Let $(P,\leq)$ be a poset. We define the order convergence topology, denoted by $\tau_o(P)$. By a set filter $\mathcal{F}$ on $P$ we mean a collection of subsets of $P$ such that:
- $\emptyset \notin \mathcal{F}$;
- $A, B\in \mathcal{F}$ implies $A\cap B\in \mathcal{F}$;
- $U\in \mathcal{F}$, $U'\subseteq P$ and $U'\supseteq U$ implies $U'\in \mathcal{F}$.
If $S\subseteq P$ we define $S^u= \{x\in P: x\geq s\text{ for all } s\in S\}$, and $S^l= \{x\in P: x\leq s\text{ for all } s\in S\}$. If $\cal{F}$ is a set filter, then we set ${\cal F}^u = \bigcup\{F^u: F\in \cal{F}\}$ and define ${\cal F}^l$ similarly.
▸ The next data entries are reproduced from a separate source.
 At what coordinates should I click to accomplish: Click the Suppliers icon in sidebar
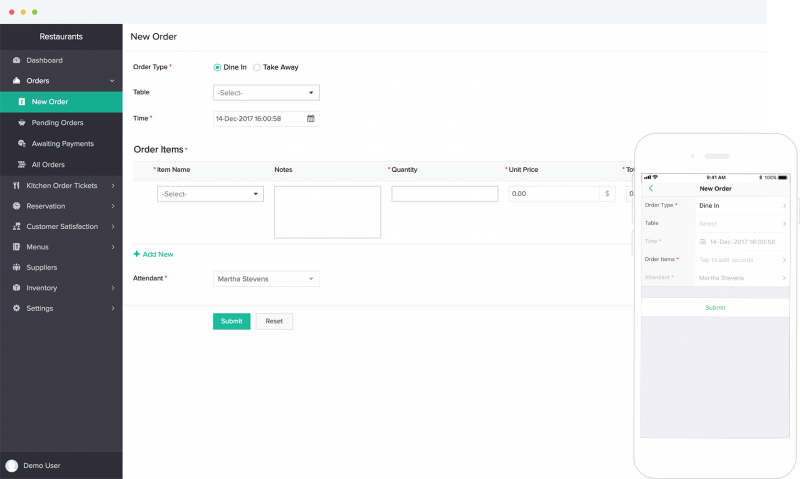pyautogui.click(x=16, y=268)
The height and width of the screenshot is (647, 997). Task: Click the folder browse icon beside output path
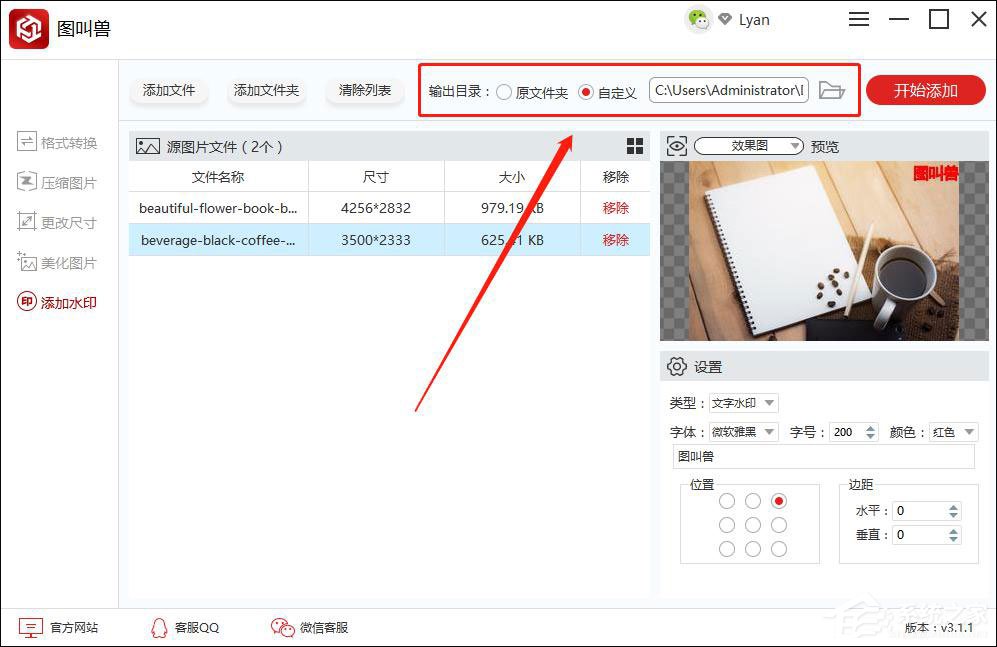point(833,89)
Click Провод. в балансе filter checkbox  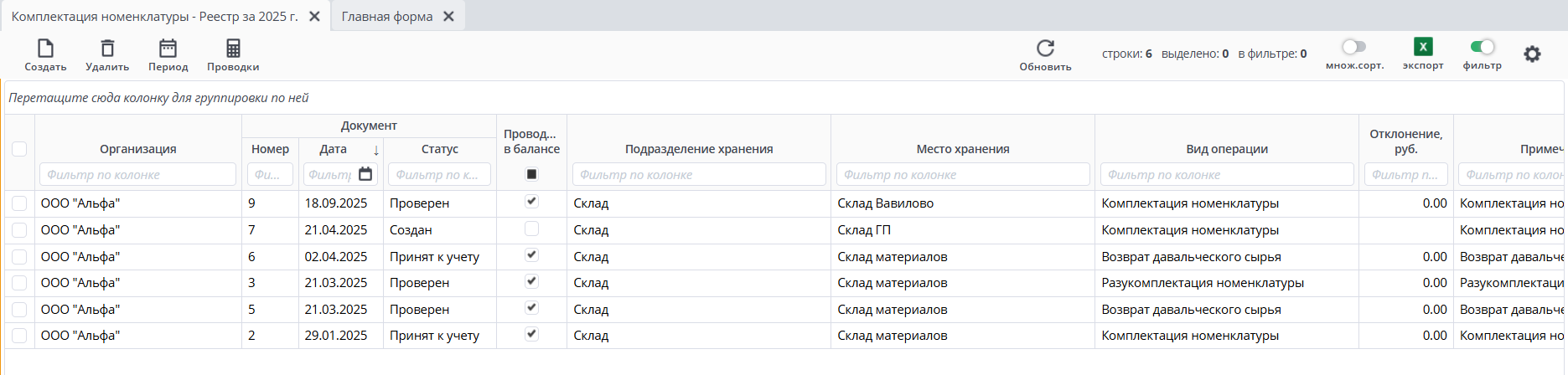pyautogui.click(x=531, y=174)
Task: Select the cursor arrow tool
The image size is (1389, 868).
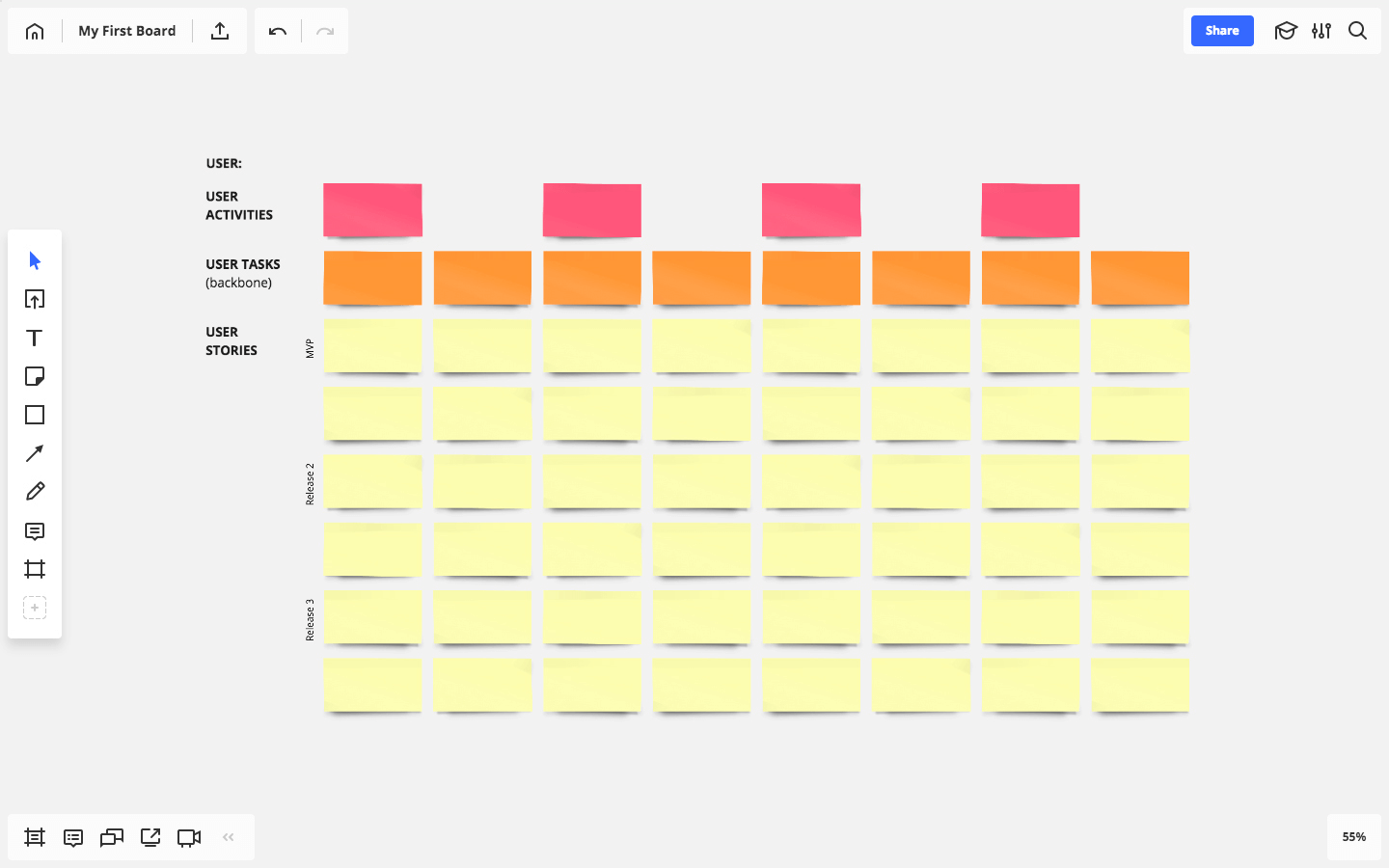Action: click(35, 260)
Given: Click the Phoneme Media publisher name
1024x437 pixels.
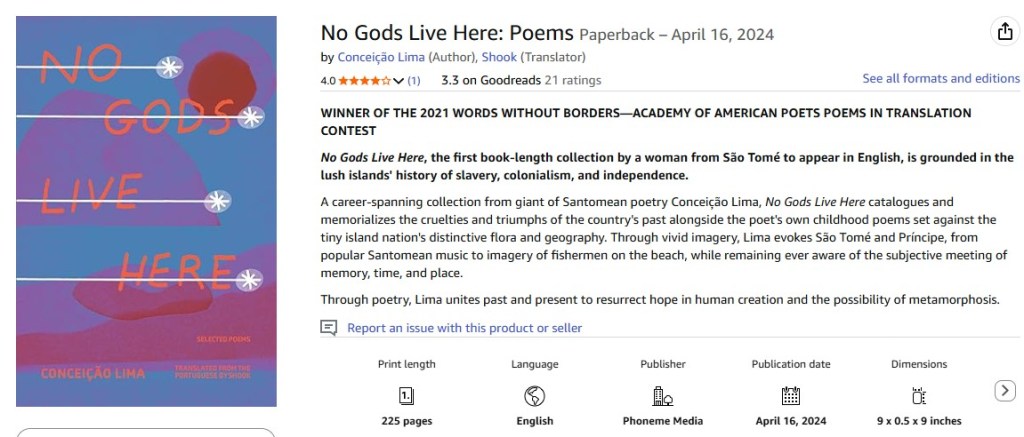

For $x\in P$ and ${\cal F}$ a set filter on $P$ we write $${\cal F}\to x \textrm{ iff } \bigwedge\cal{F}^u = x = \bigvee \cal{F}^l.$$
Then we set $\tau_o(P)=\{U\subseteq P: \textrm{ for any } x\in U \text{ and any filter }\mathcal{F} \text{ with } \mathcal{F}\to x \text{ we have } U\in \mathcal{F}\}$. It is not hard to verify that this defines a topology.
If $(P_i)_{i\in I}$ is a family of posets, is $\tau_o(\prod_{i\in I} P_i)$ equal to the product topology of the product of $(P_i, \tau_o(P_i))_{i\in I}$?